Ghazal 179, Verse 1


mai;N u;Nhe;N chhe;Ruu;N aur kuchh nah kahe;N
chal nikalte jo mai piye hote

1) [that] I would tease her, and she would say nothing?!
2) she would have started in, if she had [been in a state of having] drunk wine



That is, it's surprising that I would tease her and she would say nothing. Here [in the second line] it would have been better [in idiomatic usage] to cut out the word 'wine'. (202)

== Nazm page 202

Bekhud Dihlavi:

He says, 'That I would tease her, and in reply to this she wouldn't abuse me-- this is surprising! It seems that at that time she hadn't been drinking wine; thus she understood that I was teasing her.' (260-61)

Bekhud Mohani:

At first he says, that I would tease her and she would remain silent-- I don't understand this. Then he himself reflects-- yes, indeed, the reason for her not becoming angry is that at that time she was not extremely drunk (when lovers tease beloveds, they hear abuse). (356)


WINE: {49,1}

That idiomatic form chal nikalnaa is one that I had to ask people about, since I thought it might have some kind of double meaning. But apparently it doesn't; it just means 'to begin, to start doing something'. Sometimes, according to S. R. Faruqi, it can have slight erotic overtones.

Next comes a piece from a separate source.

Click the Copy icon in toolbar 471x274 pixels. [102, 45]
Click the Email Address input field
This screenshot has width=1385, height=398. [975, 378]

In the first line, the lover seems to be muttering to himself in amazement. We can't, of course, tell what kind of amazement. Is he relieved to escape so lightly, or disappointed that his witticisms produced no reaction, or simply surprised at her unusual aquiescence? Under mushairah performance conditions, we of course have to wait for the second line and hope that it will enlighten us.

Even when we hear the second line, however, we can't tell what alternative behavior on her part the lover might be envisioning. The commentators are sure that what she would have started doing is abusing the lover, but the verse is careful to leave the question open. Perhaps if she had been intoxicated, she might have started flirting, or teasing the lover in return, or doing something else that we can't tell from the verse but that long experience has taught the lover to expect. Since the whole verse is a sort of thoughtful mumble that the lover is saying to himself, it's not surprising that it remains cryptic. We readers have to do the work ourselves, by supplying the missing elements of behavior according to our own experience. The intimacy of the verse is the real hook: it's as though we're overhearing the lover as he talks to himself, trying to make sense of her behavior (and thus of his own prospects too).